**Assignment 1:** Recast the paragraph of the Hollywood strikes text that begins "William Vincent, professor of film studies" as a short bulleted list that keeps its main facts.
**Assignment 2:** Reproduce the passage of the Hollywood strikes text starting at "EAST LANSING, Mich." and ending at "film moving forward.", word for word.
**Assignment 3:**
Answer these questions from the Hollywood strikes text, one line each:
(a) Before this one, in what year did these unions last strike in tandem?
(b) Which MSU college is William Vincent part of?
(c) Which strike's full impact is expected to be felt later, and when?

**Selected extract:**
EAST LANSING, Mich. — The Screen Actors’ Guild Federation of Television and Radio Artists, or SAG-AFTRA, has joined the Writers’ Guild of America, or WGA, on strike — effectively shutting down Hollywood. Fair compensation in the streaming era and regulation of artificial intelligence and its use in film and television are the key issues in the first tandem strike of these unions since 1960. MSU experts are available to comment on what these strikes mean for television and film moving forward.
Film and television industry
William Vincent, professor of film studies in MSU’s College of Arts and Letters, specializes in production, screenwriting and film history. A producer and actor, he has appeared in “The Evil Dead” (1981), “Army of Darkness” (1992) and “For Love of the Game” (1999).
“The full impact of the WGA strike will be felt later when already-written material runs out. The actors’ strike will have a more immediate effect, throwing the fall television season into doubt and delaying many films on the verge of going into production. The two strikes will certainly affect tens of thousands of workers in the industry beyond just the writers and the actors.”

**Source information:**
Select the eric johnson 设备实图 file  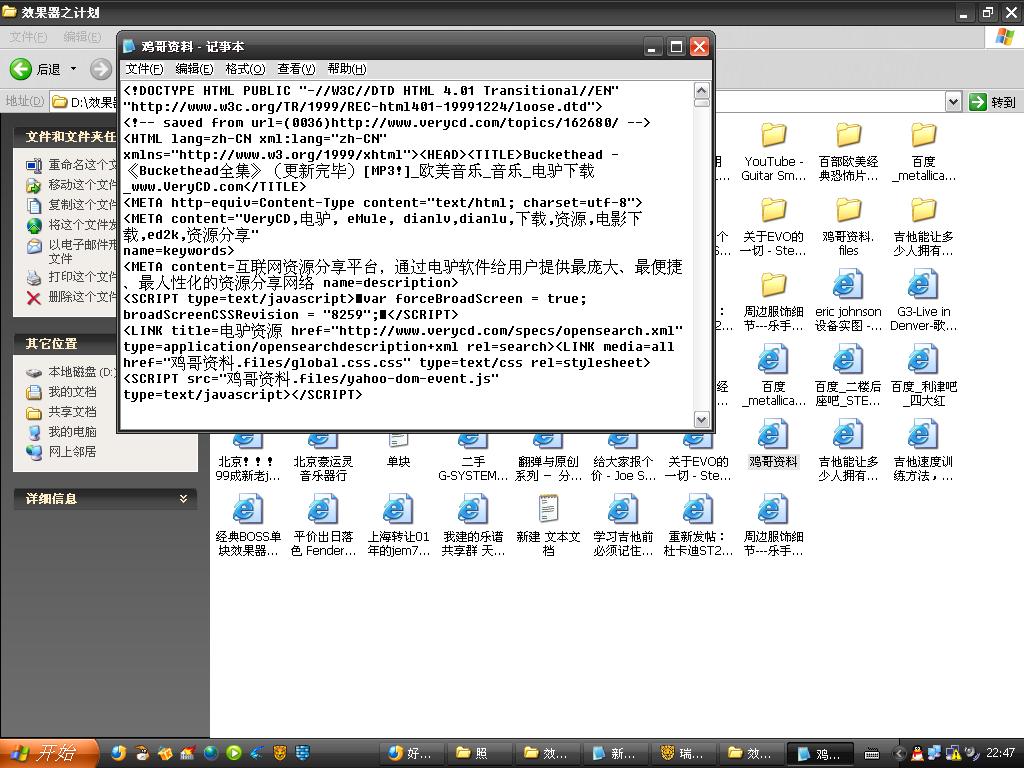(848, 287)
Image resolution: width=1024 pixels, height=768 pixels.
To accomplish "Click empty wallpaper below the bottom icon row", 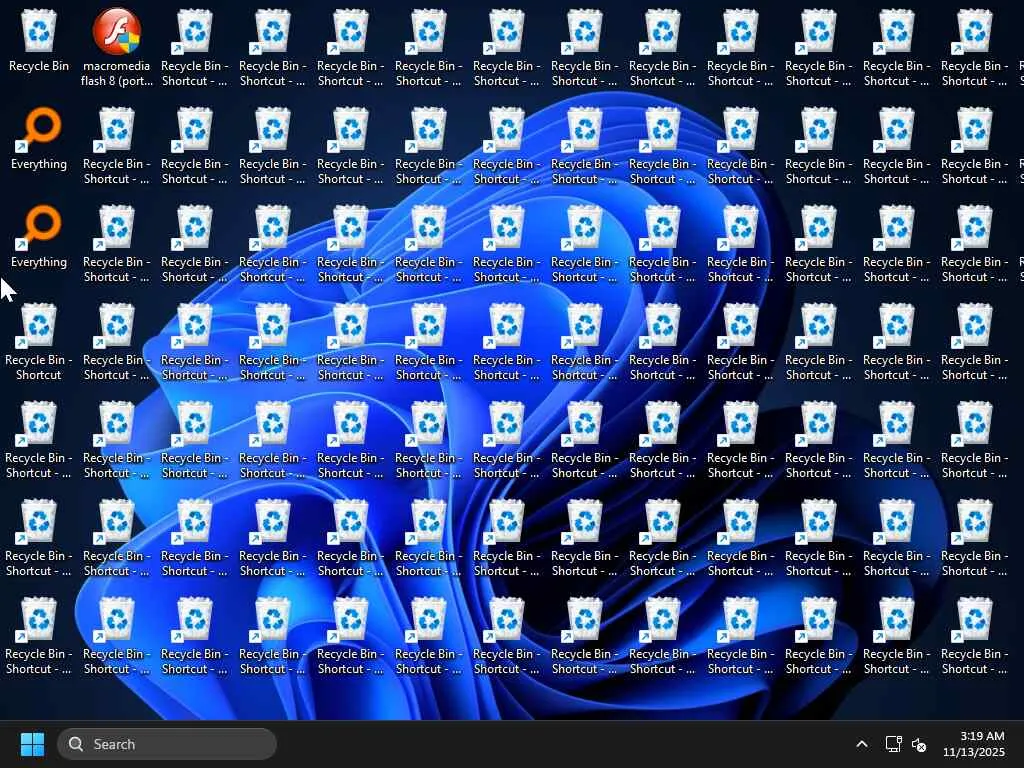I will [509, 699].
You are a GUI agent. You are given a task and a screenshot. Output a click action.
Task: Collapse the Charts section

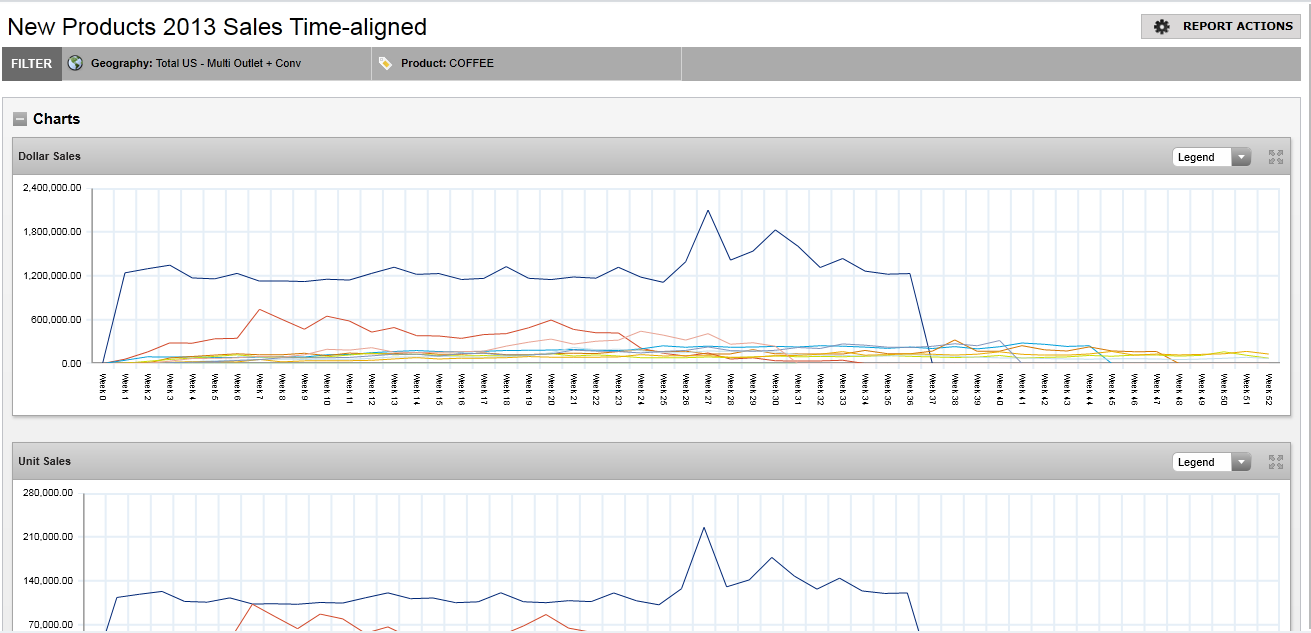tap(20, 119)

**Your response 1:**
- William Vincent: professor of film studies in MSU's College of Arts and Letters
- Specialties: production, screenwriting and film history
- Also a producer and actor
- Appearances: "The Evil Dead" (1981), "Army of Darkness" (1992) and "For Love of the Game" (1999)

**Your response 2:**
EAST LANSING, Mich. — The Screen Actors’ Guild Federation of Television and Radio Artists, or SAG-AFTRA, has joined the Writers’ Guild of America, or WGA, on strike — effectively shutting down Hollywood. Fair compensation in the streaming era and regulation of artificial intelligence and its use in film and television are the key issues in the first tandem strike of these unions since 1960. MSU experts are available to comment on what these strikes mean for television and film moving forward.

**Your response 3:**
(a) 1960
(b) The College of Arts and Letters
(c) The WGA strike, when already-written material runs out